Pada 1985, lulus kuliah aku langsung ditempatkan sebagai staf Bimbingan Masyarakat Kristen Departeman Agama Provinsi Jawa Timur. Dua tahun kemudian aku ditugaskan di Kabupaten Nganjuk, Jawa Timur.

Aku membuka kembali Alquran dan membacanya. Itu kulakukan bukanlah untuk belajar dan masuk Islam. Tetapi seperti yang telah diajarkan di bangku kuliah, sebagai alat untuk mengkristenkan orang. Mencari kelemahan Islam di dalam Alquran untuk menyerang umatnya.

Namun ketika membaca Surat Al Ikhlas hatiku tersentuh lagi, keraguan akan kemurnian Injil kembali mencuat dalam hati. Aku langsung menutupnya. Sudahlah aku tidak mau lagi membaca Alquran nanti aku malah masuk Islam!

Seperti biasa aku menjalankan fungsiku sebagai pendeta. Namun ayat Alquran itu selalu membayangi benakku dan terus bergumul dengan keyakinanku. Aku terus bertahan untuk tidak membaca Alquran.

Karena aku tidak berhasil menemukan kelemahan Alquran, seperti halnya para seniorku di Teologi Malang, maka jurus andalan kami pun dilancarkan yakni melalui pendekatan ekonomi, kesehatan dan pendidikan. Mereka yang lemah ekonomi dan dangkal pemahaman Islamnya secara kontinyu kukirimi sembako dan uang. Bila anggota keluarganya sakit biaya berobatnya kutanggung.

Tentu uang yang kugunakan itu bukan uang pribadiku. Aku punya uang dari mana? Itu semua didapat dari sumbangan setiap gereja yang ada di Nganjuk. Saat itu baru ada 17 gereja masing-masing menyumbangku 5.000 rupiah per bulan.

Ketika aku membagikan sembako warga tidak ada yang protes bahwa ini program kristenisasi atau apa. Mereka malah senang dan berebut untuk mendapatkan bagian paling banyak. “Kurang! Tambah lagi ya?” ujar mereka.

Target utamaku saat itu ialah warga Kec. Ngronggot. Tidak sampai satu tahun, banyak warga yang masuk Kristen. Para pejabat ada yang tidak tahu menahu, tidak sedikit juga yang kutembak dengan duit sehingga mereka memuluskan pembangunan gereja. Pada tahun 1988 maka bertambah satu lagi gereja di Nganjuk.

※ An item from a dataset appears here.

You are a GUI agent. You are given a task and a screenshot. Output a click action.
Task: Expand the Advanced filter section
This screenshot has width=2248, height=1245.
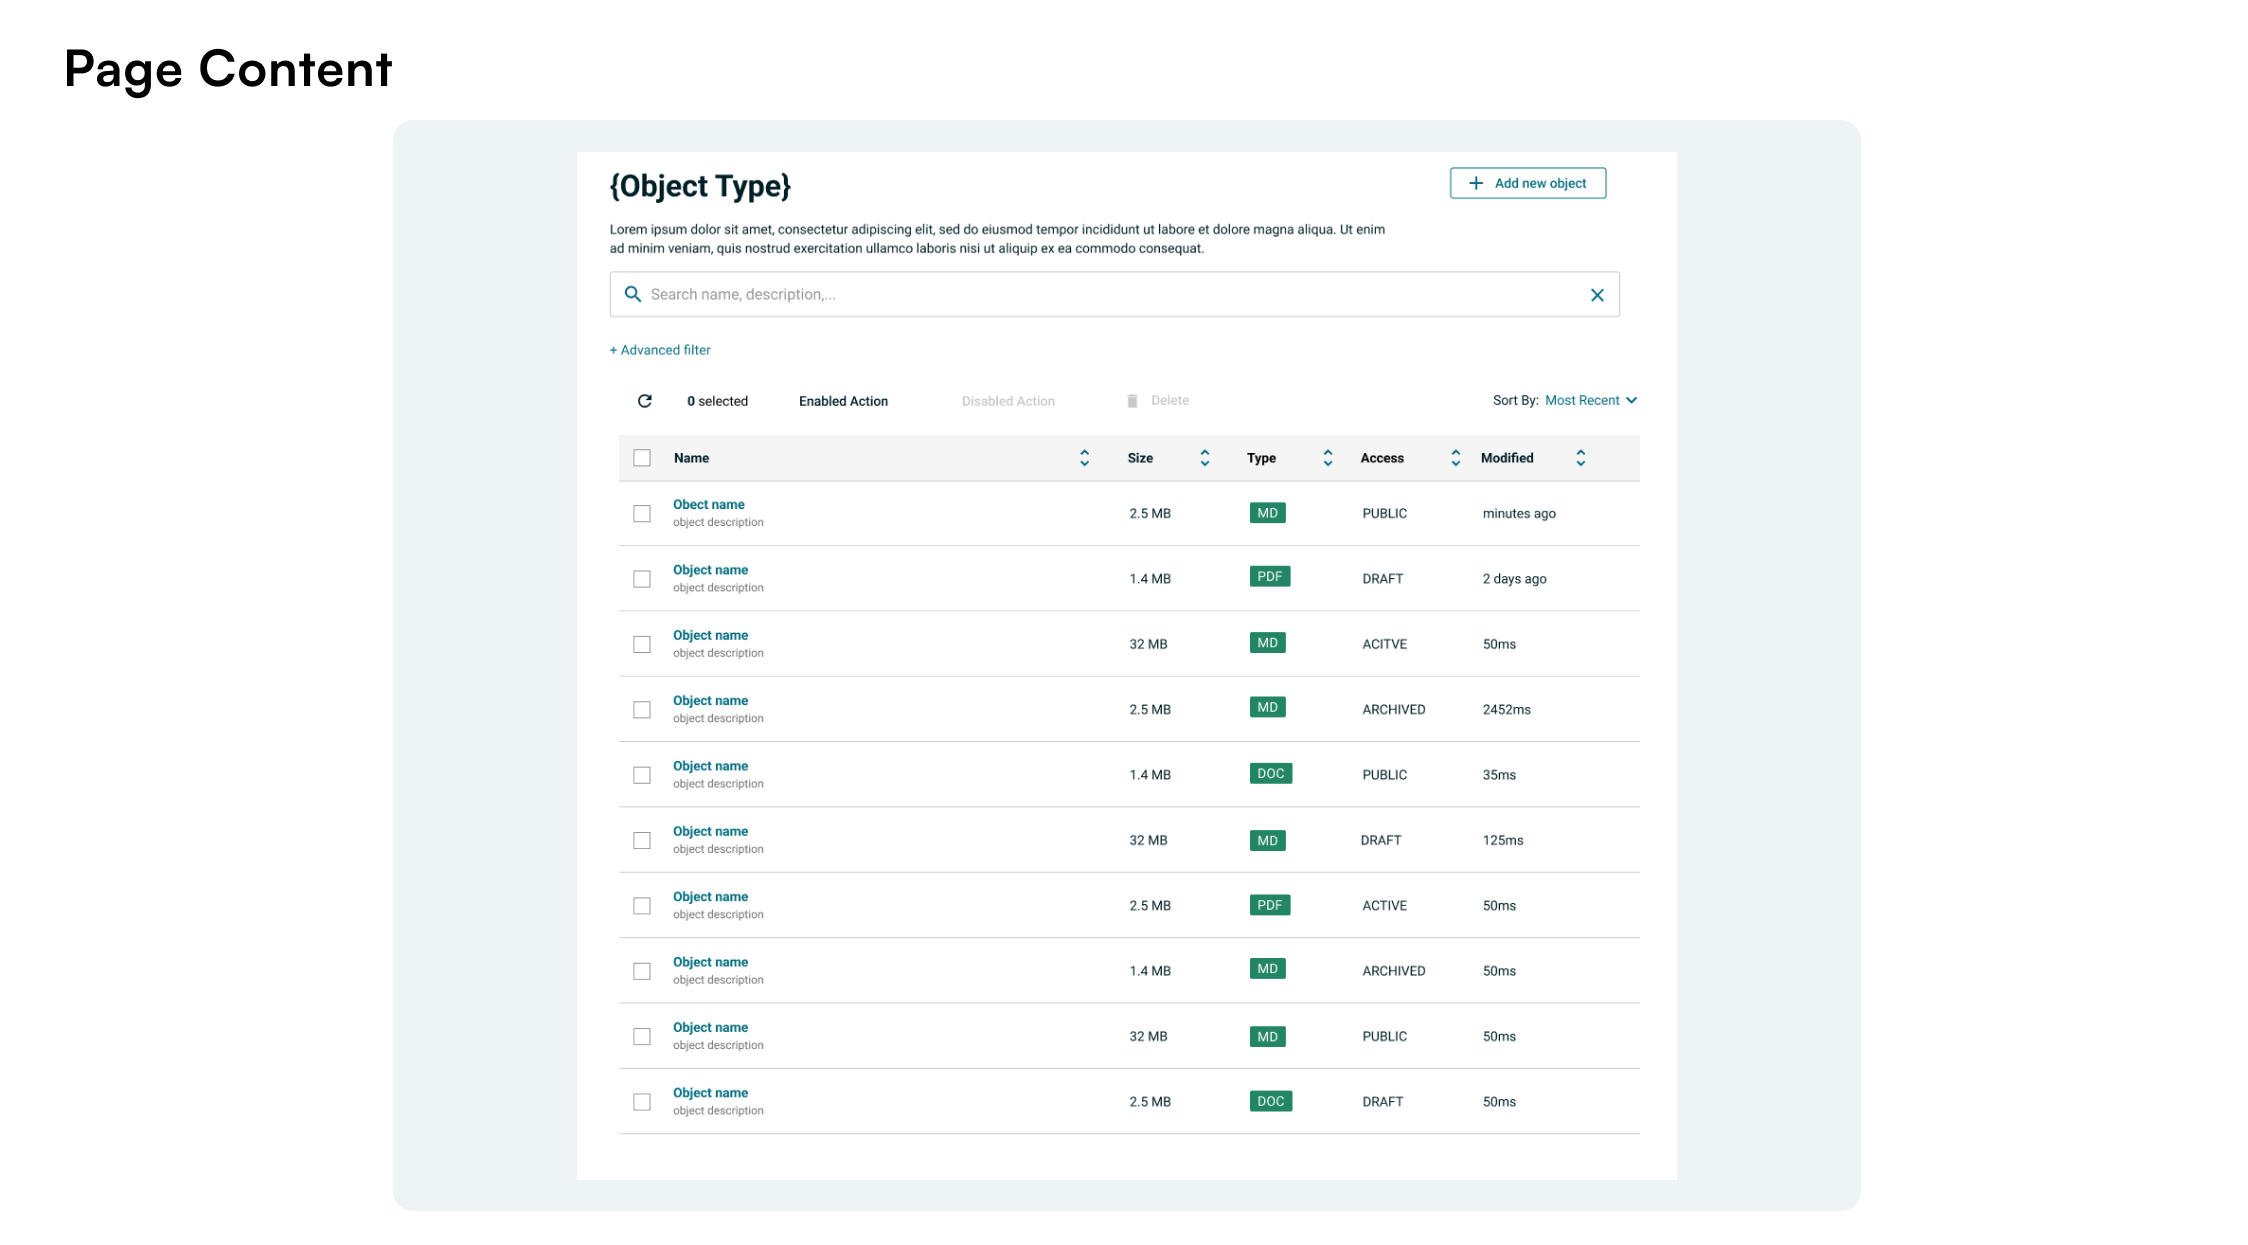pos(660,350)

Aku pun menjadi terkenal di kalangan misionaris. Sejak itu aku menjadi satu-satunya pendeta di Nganjuk yang mendapatkan kucuran dana operasional dari dua negara sekaligus, Belanda dan Australia, masing-masing memberiku satu juta rupiah tiap bulan.

Saat itu nominal segitu ya sangat buanyaaak! Satu dolar kan tidak sampai dua ribu rupiah. Sekarang sekitar sepuluh ribu rupiah kan? Kalau pakai ukuran sekarang dua juta saat itu setara seratus jutaanlah.

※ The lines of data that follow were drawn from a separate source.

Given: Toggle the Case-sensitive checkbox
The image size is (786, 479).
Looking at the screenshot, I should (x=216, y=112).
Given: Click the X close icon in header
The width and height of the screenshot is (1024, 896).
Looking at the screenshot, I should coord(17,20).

Dengan uang sebanyak itu, aku semakin leluasa melakukan kristenisasi di sana. Dana tersebut digunakan untuk membelikan sembako dan biaya berobat orang-orang yang ditargetkan agar masuk Kristen.

Mereka yang telah masuk Kristen kudogma lagi dengan cerita-cerita tentang surga-neraka sehingga mereka pun menyumbangkan uangnya untuk mengkristenkan yang lain begitu seterusnya. Sehingga dibangun terus gereja di Rejoso dan kecamatan lainnya.

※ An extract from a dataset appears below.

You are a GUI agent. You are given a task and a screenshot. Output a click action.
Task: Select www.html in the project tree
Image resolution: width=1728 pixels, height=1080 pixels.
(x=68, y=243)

Saking banyaknya yang masuk Kristen bahkan dalam satu kecamatan aku bisa membangun tiga, empat atau lima gereja. Sampai tahun 1993, aku berhasil membangun 38 gereja. Jadi total gereja saat itu di Nganjuk 56 unit.


Masuk Islam

Januari 1993, aku termenung sendiri. Keraguanku akan kemurnian Injil menguat lagi. Teringat kembali ayat-ayat yang bertentangan di dalam Injil. Dalam Yohanes Pasal 1 Ayat 3 disebutkan di dalam penciptaan segala sesuatu tanpa Dia tidak akan ada sesuatu…

Padahal di dalam Injil Markus dan Mathius bahwa Tuhan Yesus itu lahir di kandang domba. Kalau memang segala sesuatu itu tidak akan ada tanpa Dia, mengapa Dia lahir di kandang domba. “Lho kok masih duluan domba?” tanyaku dalam hati.

Aku pun bingung dan berpikir keras, “Apakah harus dikhitan atau jangan?”. Pasalnya, Injil Ibrani mengharuskan untuk khitan tetapi di dalam Injil Yakobus disebutkan jika kamu berkhitan kamu tidak menjadi umat Yesus Kristus.

Akupun kembali membuka Alquran. Kubaca kembali terjemah Surat Al Ikhlas. “Katakanlah: Dia-lah Allah, Yang Maha Esa. Allah adalah Tuhan yang bergantung kepada-Nya segala sesuatu. Dia tiada beranak dan tidak pula diperanakkan. Dan tidak ada seorangpun yang setara dengan Dia”.

Lam yalid wa lam yulad, Allah tidak beranak dan tidak pula diperanakkan. Kalimat itulah yang paling menyentuh hatiku. Iya, Allah tidak punya anak dan bukan anak. Ini mestilah yang benar! Kemudian aku baca lagi dengan serius terjemahan ayat-ayat yang lainnya.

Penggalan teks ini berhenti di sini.